▸ **PASSAGE SHOWN**

- - -

The Holder agrees that this Class L Warrant is non-transferable.

7.            Anti-Dilution Provisions .  The Exercise Price in effect at any time and the number and kind of securities purchasable upon the exercise of the Class L Warrant shall be subject to adjustment from time to time upon the happening of certain events as follows:

(a)           In case the Company shall (i) declare a dividend or make a distribution on its outstanding Common Shares in Common Shares, (ii) subdivide or reclassify its outstanding Common Shares into a greater number of shares, or (iii) combine or reclassify its outstanding Common Shares into a smaller number of shares, the number of Warrant Shares shall be proportionately adjusted to reflect such dividend, distribution, subdivision, reclassification or combination. For example, if the Company declares a 2 for 1 stock split and the number of Warrant Shares immediately prior to such event was 200,000, the number of Warrant Shares immediately after such event would be 400,000.  Such adjustment shall be made successively whenever any event listed above shall occur.
 
(b)           Whenever the number of Warrant Shares is adjusted pursuant to Subsection (a) above, the Exercise Price shall simultaneously be adjusted by multiplying the Exercise Price immediately prior to such event by the number of Warrant Shares immediately prior to such event and dividing the product so obtained by the number of Warrant Shares, as adjusted. If an Exercise Price has not yet been established, an adjustment thereof shall be deferred until one is established pursuant to the terms of this Class L Warrant.
 
(c)           No adjustment in the Exercise Price shall be required unless such adjustment would require an increase or decrease of at least five percent (5%) in such price; provided, however, that any adjustments which by reason of this Subsection (c) are not required to be made shall be carried forward and taken into account in any subsequent adjustment required to be made hereunder. All calculations under this Section 7 shall be made to the nearest cent or to the nearest one-hundredth of a share, as the case may be.
 
(d)           Whenever the Exercise Price is adjusted, as herein provided, the Company shall promptly cause a notice setting forth the adjusted Exercise Price and adjusted number of Shares issuable upon exercise of each Class L Warrant to be mailed to the Holder.  The Company may retain a firm of independent certified public accountants selected by the Board of Directors (who may be the regular accountants employed by the Company) to make any computation required by this Section 7, and a certificate signed by such firm shall be conclusive evidence of the correctness of such adjustment.

- - -

▸ **DATA EXCERPTS**

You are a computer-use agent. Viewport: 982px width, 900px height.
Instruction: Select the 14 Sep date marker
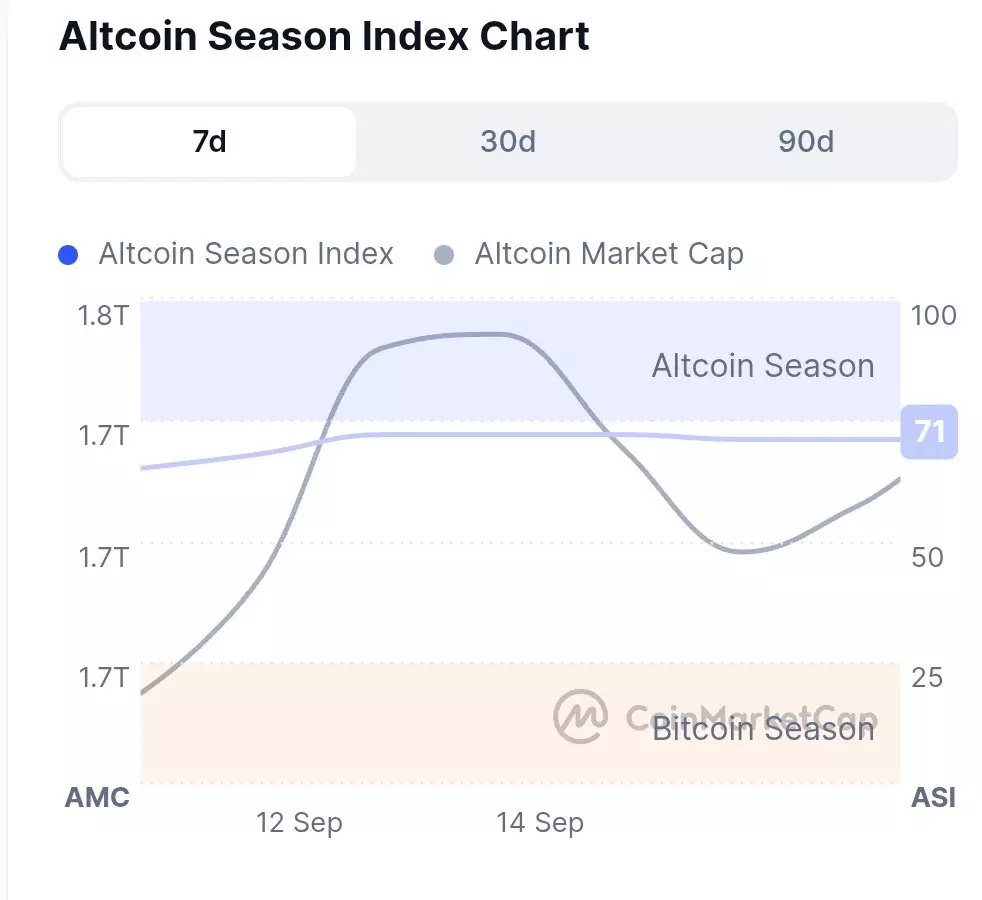540,823
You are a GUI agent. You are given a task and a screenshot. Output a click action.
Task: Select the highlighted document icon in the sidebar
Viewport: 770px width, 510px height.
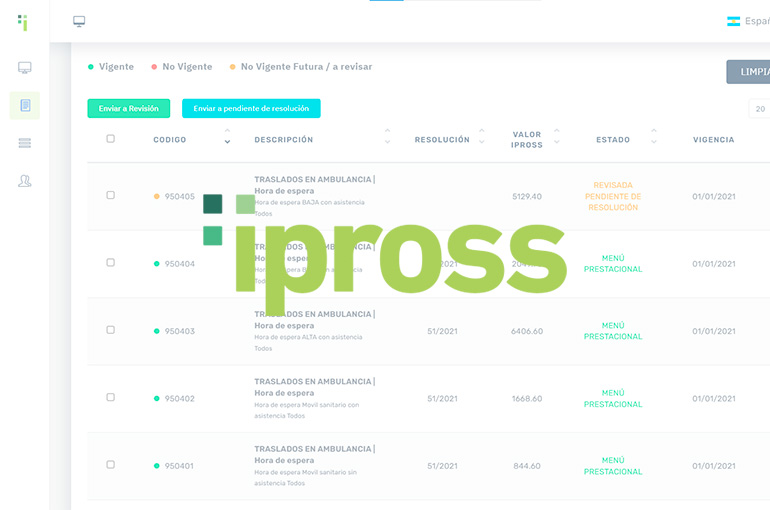pyautogui.click(x=25, y=105)
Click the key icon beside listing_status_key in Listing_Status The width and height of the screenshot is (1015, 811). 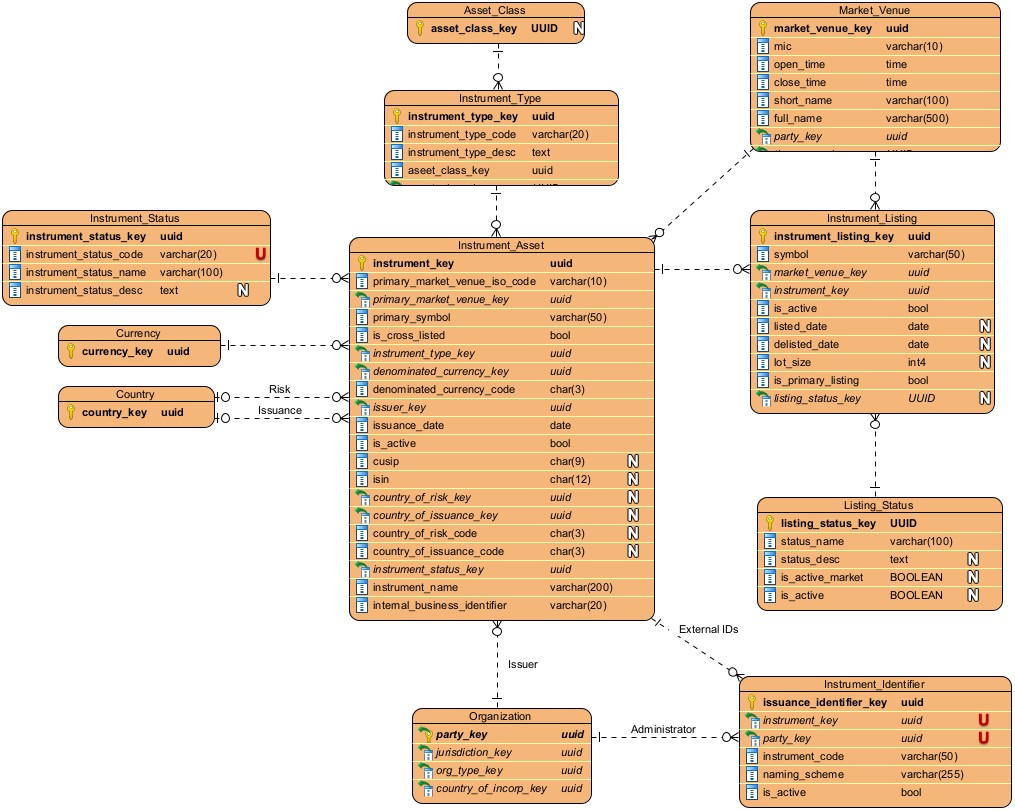tap(770, 523)
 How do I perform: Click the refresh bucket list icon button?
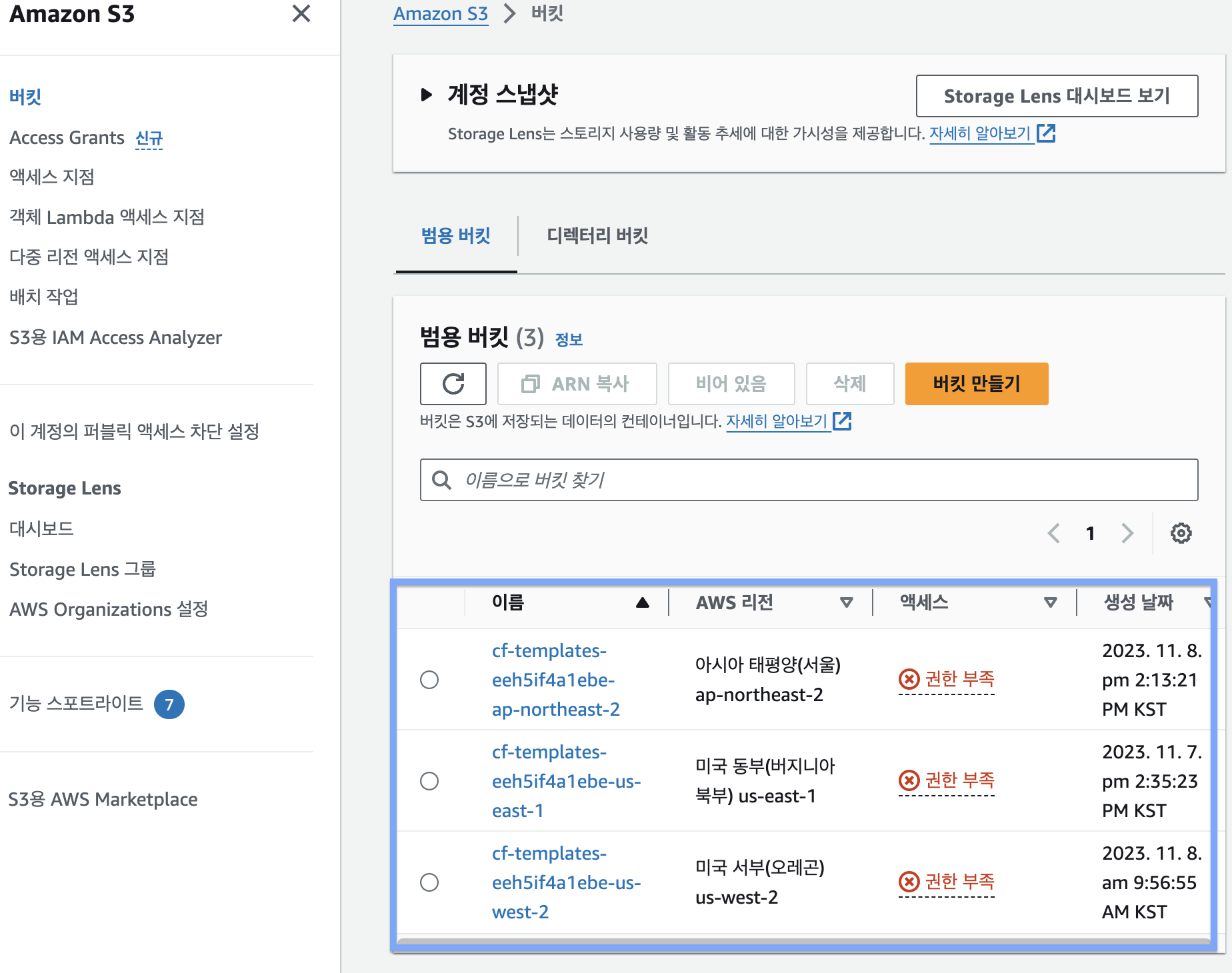(453, 384)
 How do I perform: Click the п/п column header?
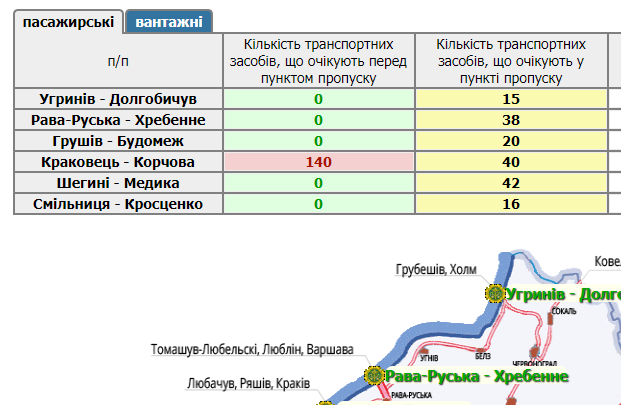(x=118, y=61)
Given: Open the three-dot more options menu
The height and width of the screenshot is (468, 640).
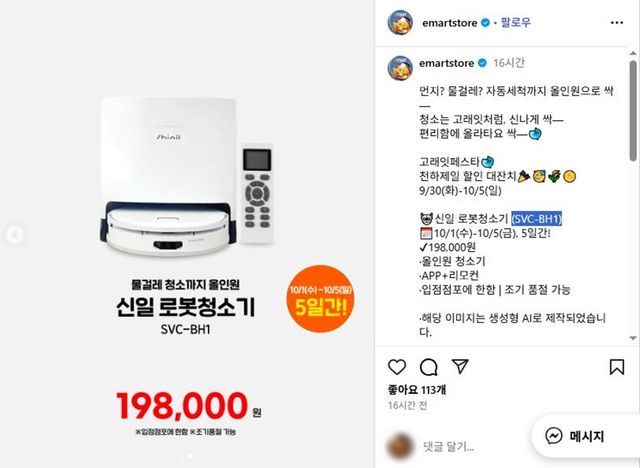Looking at the screenshot, I should pos(617,22).

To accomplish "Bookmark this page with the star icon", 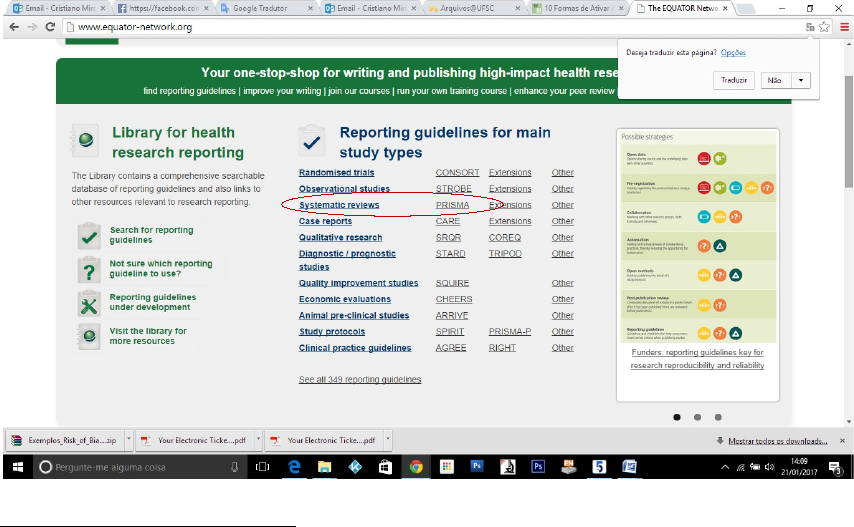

- - -

▸ **DIRECTIVE A**
Rewrite the warrant text from "(b)           Whenever the number" to "Class L Warrant.", putting "result" in place of "product".
▸ **DIRECTIVE B**
According to the warrant text, how large must a change in the Exercise Price be before an adjustment is required?
The lines play no part in any of the tasks.

▸ **TASK OUTPUT A**
(b)           Whenever the number of Warrant Shares is adjusted pursuant to Subsection (a) above, the Exercise Price shall simultaneously be adjusted by multiplying the Exercise Price immediately prior to such event by the number of Warrant Shares immediately prior to such event and dividing the result so obtained by the number of Warrant Shares, as adjusted. If an Exercise Price has not yet been established, an adjustment thereof shall be deferred until one is established pursuant to the terms of this Class L Warrant.

▸ **TASK OUTPUT B**
It must be an increase or decrease of at least five percent (5%).